M. Douma, un des fondateurs du mouvement du 6-Avril qui a joué un rôle clé dans la "révolution" ayant renversé l'autocrate Hosni Moubarak, purgeait depuis 2013 une peine de 15 ans de prison pour violences lors de manifestations.
Plusieurs avocats et militants des droits humains ont posté des photos de M. Douma, entouré de camarades, à sa sortie de la prison de Badr, récemment inaugurée et régulièrement décriée pour ses conditions d'incarcération, à l'est du Caire.
Ahmed Douma, 37 ans, a publié un recueil de poèmes, "Curly" ("Frisé" en anglais), à partir de morceaux de papiers transmis discrètement à des avocats depuis sa prison.
Exposé à la Foire du livre du Caire en 2021, son livre a rapidement été retiré pour "raison de sécurité".
Cette nouvelle grâce intervient alors que Le Caire a ouvert un "dialogue national" censé discuter des sujets qui fâchent dans le pays de 105 millions d'habitants, en pleine crise économique et où l'opposition est muselée depuis une décennie.

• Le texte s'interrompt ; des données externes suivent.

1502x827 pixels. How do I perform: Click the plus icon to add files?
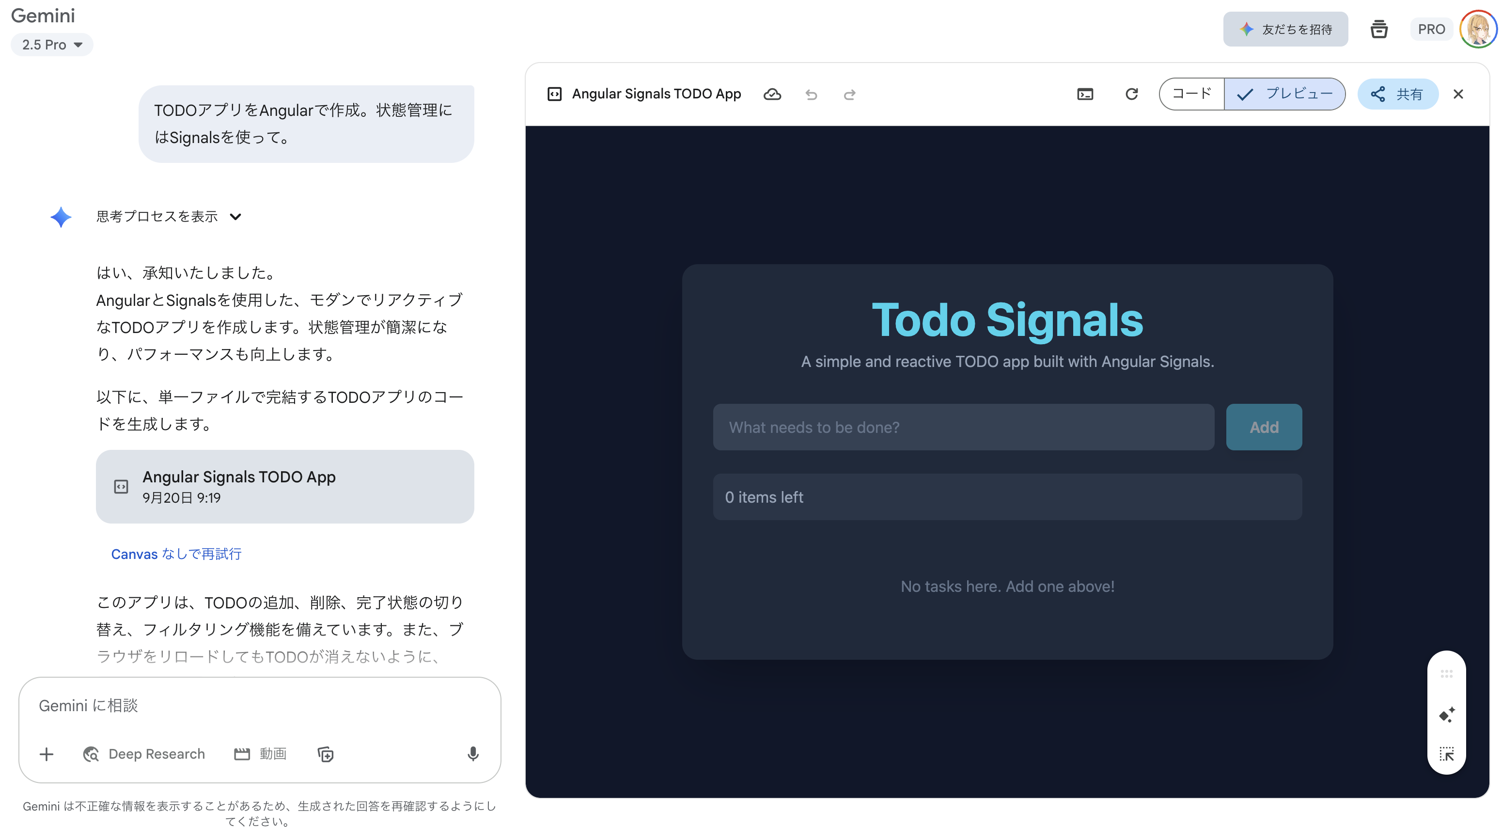[x=47, y=754]
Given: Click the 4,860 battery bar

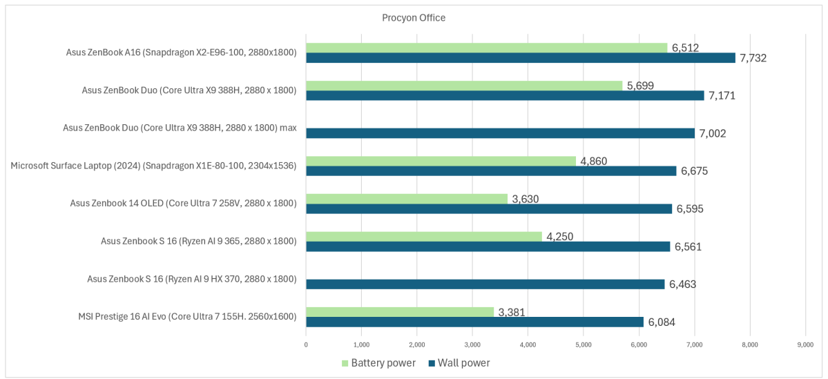Looking at the screenshot, I should 441,161.
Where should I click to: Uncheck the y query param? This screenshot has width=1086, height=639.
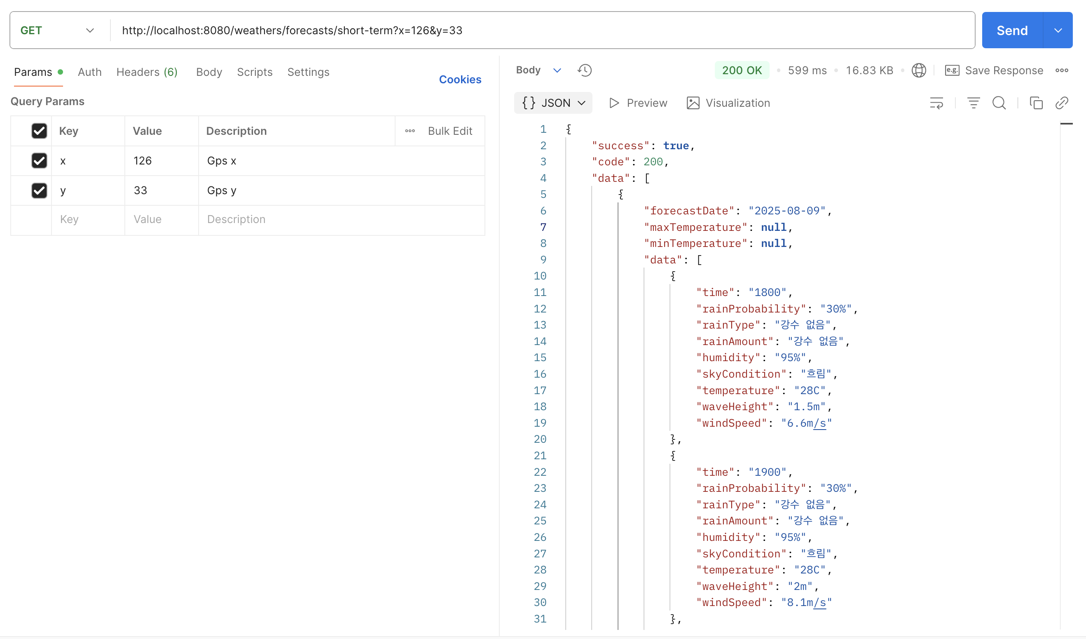(39, 190)
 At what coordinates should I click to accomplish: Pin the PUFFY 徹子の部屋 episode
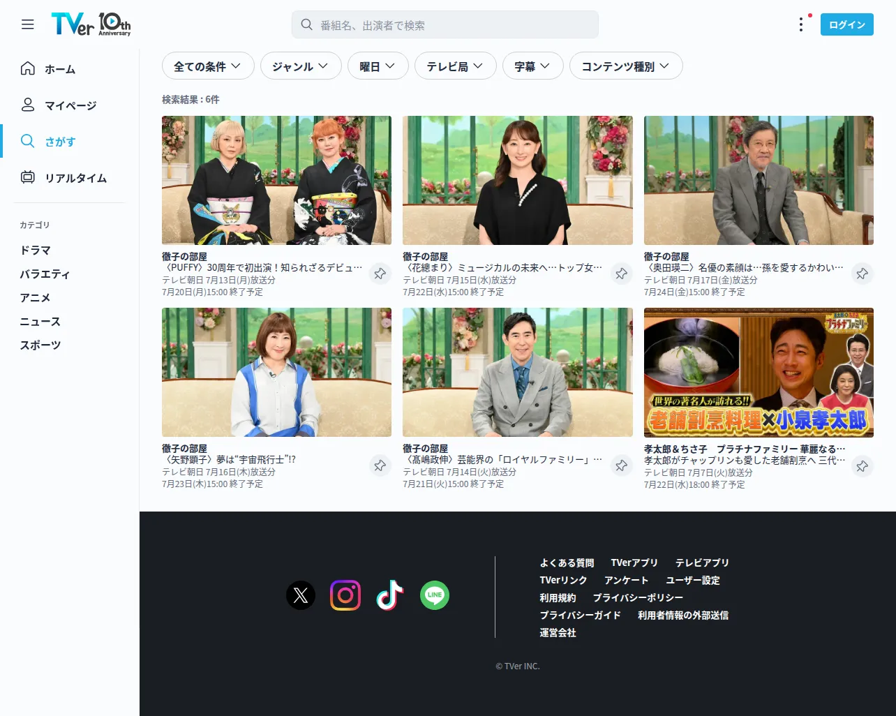tap(380, 274)
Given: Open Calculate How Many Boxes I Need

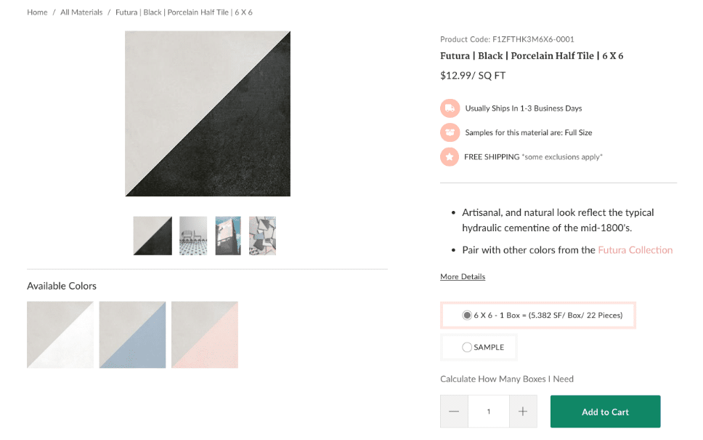Looking at the screenshot, I should 507,379.
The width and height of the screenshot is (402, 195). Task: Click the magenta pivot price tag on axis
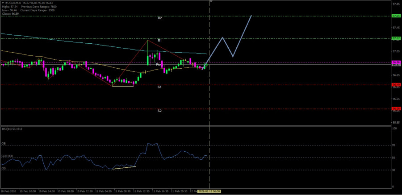pyautogui.click(x=396, y=62)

M. Sissi a annoncé mercredi avoir reçu les premières recommandations de ce "dialogue", et les avoir "transmises (...) pour qu'elles soient appliquées".
- Dialogue et élections -
S'il ne l'a pas annoncée, le chef de l'Etat envisage sa candidature au scrutin présidentiel prévu au printemps 2024, estiment unanimement les observateurs.

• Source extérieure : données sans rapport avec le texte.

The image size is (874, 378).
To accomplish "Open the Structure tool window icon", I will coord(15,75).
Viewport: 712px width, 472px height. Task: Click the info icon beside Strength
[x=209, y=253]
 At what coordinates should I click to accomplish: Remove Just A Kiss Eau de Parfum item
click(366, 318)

Dans ce contexte, les grâces présidentielles --en sommeil depuis des années mais relancées en 2022-- se sont multipliées.
En juillet, le chercheur Patrick Zaki --condamné à trois ans ferme pour "fausses informations"-- et l'avocat Mohamed al-Baqer --condamné son arrestation en plein tribunal alors qu'il assistait son client Alaa Abdel Fattah, le détenu politique le plus célèbre d'Egypte-- en avaient bénéficié.
Plusieurs autres opposants ont également été relâchés ces derniers mois.Samedi de nouveau, quatre autres noms figurent sur le décret de grâce présidentielle.
Maintenant que M. Douma est libre, M.Abdel Fattah est la dernière figure emblématique encore détenue parmi les milliers de prisonniers d'opinion d'Egypte.
Hossam Bahgat, fondateur de l'Initiative égyptienne pour les droits personnels (EIPR), dénonce un fait du prince dicté par les pressions venues d'Egypte comme d'ailleurs.
"Le régime est conscient des frustrations grandissantes" nées des "promesses non tenues et du fait que rien ne change sur le terrain", assure-t-il à l'AFP.
A Washington, certaines voix réclament régulièrement la coupure de l'aide militaire au Caire en rétorsion aux violations des droits humains.En Egypte même, où dévaluation et inflation étouffent les foyers, la colère sociale couve, gagnant jusqu'aux institutions.
"Certains grands partis d'opposition menacent désormais publiquement de quitter le dialogue national parce qu'il n'a eu aucun impact sur la scène politique", explique M. Bahgat.
- "Vider l'océan à la cuillère" -
La grâce de M. Douma reste malgré tout "une très bonne nouvelle" car il fait partie "des militants les plus honnis du régime", concède M. Bahgat.
"Mais le problème reste le même: le régime essaye de vider l'océan à la petite cuillère" avec des "choix aléatoires sans transparence ni explication sur pourquoi certains sortent et d'autres sont ignorés", poursuit-il.
De fait, les militants libérés sont généralement des libéraux alors que la majorité des milliers de détenus politiques d'Egypte sont soupçonnés d'accointance avec les islamistes --en premier lieu les Frères musulmans de Mohamed Morsi, le défunt président renversé par M. Sissi.
Le comité des grâces présidentielles a depuis un an fait libérer près d'un millier de prisonniers, insistent les autorités.Cependant, presque "trois fois plus ont été arrêtées dans le même temps", tempèrent des ONG.Certains ont même été arrêtés de nouveau.
Les autorités refusent de divulguer le nombre de personnes incarcérées, tout en inaugurant régulièrement de nouvelles prisons.
Depuis janvier, des militants ont recensé 24 morts en détention, dont six dans ces nouveaux "centres de réhabilitation" censés remplacer les dizaines de prisons vétustes du pays, dotés de bibliothèques ou d'ateliers.
L'Egypte, 135e pays sur 140 au classement de l'Etat de droit du World Justice Project, est l'un des pays recourant le plus à la peine de mort.Selon Washington, Le Caire viole les droits humains dans tous les domaines, des prisons à la liberté d'expression en passant par les droits LGBT+.